Inscrit dans un collectif Justice, le SNPES-PJJ/FSU est en opposition farouche au démantèlement du service public d’éducation pour la Justice des mineurs, de la remise en question des pratiques professionnelles et continuera de porter haut les valeurs d’émancipation et d’éducation qui sont notre ADN. Nous dénonçons depuis près de vingt ans les politiques réactionnaires mises en œuvres par les différents gouvernements au niveau de la justice des mineurs. Et l’augmentation régulière et dramatique du nombre de mineur.e.s emprisonné.e.s et enfermé.e.s nous donne malheureusement raison.

Ce CTIR porte sur la préparation de la convention stratégique d’orientation. Les documents fournis reflètent-ils réellement la situation actuelle de la PJJ Sud-Est ? On peut se poser la question. Encore une fois, force est de constater que le dialogue social se construit sur des bases verticales. La plupart des projets territoriaux ont-ils été soumis à des instances de dialogue social, telles que les CTT ? La réponse est dans la question.

L’ordre du jour concerne aussi la restructuration du STEMO Toulon. Nous avons toujours été favorables à un service de deux unités maximum. Cet objectif devait permettre la création d’un poste de directeur.trice pour ce service de 4 unités, comme nous l’avions d’ailleurs défendu dès l’origine. Il n’est jamais trop tard pour écouter les organisations syndicales…. Cependant, là encore, un projet mal ficelé engendre des ressentiments. Comment est-il possible de concevoir une organisation sans tenir compte du travail de réflexion mené par les professionnel.les des unités concernées ? Nous l’avons rappelé en CTT, cette restructuration avait été pensée par les équipes en amont et, au final, qu’est devenu le fruit de leur travail, de leurs réflexions ? Accompagnement des équipes avez-vous dit ?

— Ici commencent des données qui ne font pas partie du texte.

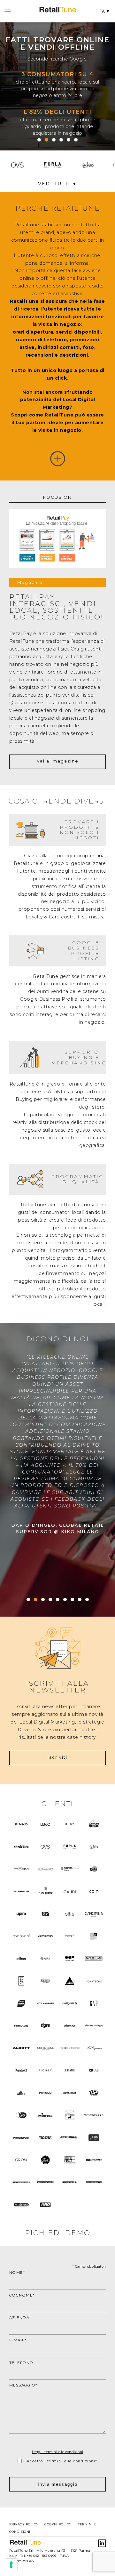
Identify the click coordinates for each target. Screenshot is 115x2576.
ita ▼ (104, 11)
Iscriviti (57, 1757)
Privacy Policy (24, 2524)
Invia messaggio (58, 2484)
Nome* (17, 2272)
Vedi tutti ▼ (57, 184)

Ce CTIR porte aussi au débat la question des évaluations. Nous notons une volonté de la DiR d’entamer une réflexion sur ce sujet. Ces campagnes d’évaluations dont la bienveillance tant mise en avant est, en réalité, un cache-misère de la mise en concurrence effrénée entre les personnel.les. Si vous ne mesurez pas, aujourd’hui, les conséquences pour les collectifs de travail, c’est que le problème est encore plus grave que nous le pensions. Les documents que vous nous avez transmis ne disent rien de la réalité des vécus et des répercussions négatives dans les rapports humains entre professionnel.les. Dans une institution qui sacralise le mérite (CIA, primes Covid) et entretient le mythe de l’ascenseur social, on cherche à faire du ou de la professionnel.le, le ou la seul.e responsable de la réussite. Car c’est bien la réussite qui est recherchée, mais la réussite de quoi ? De qui devrait-on dire.

Quand une institution est davantage mue par la réussite individuelle, on ne fait qu’accroître le désintérêt pour toute préoccupation collective. Elle génère ainsi une profession gagnée par la démobilisation et la perte des valeurs. Le SNPES-PJJ/FSU Sud-Est vous demande d’entendre les préoccupations des professionnel.les et des jeunes sans répondre uniquement à la commande politique en complet décalage avec le public que la PJJ accompagne.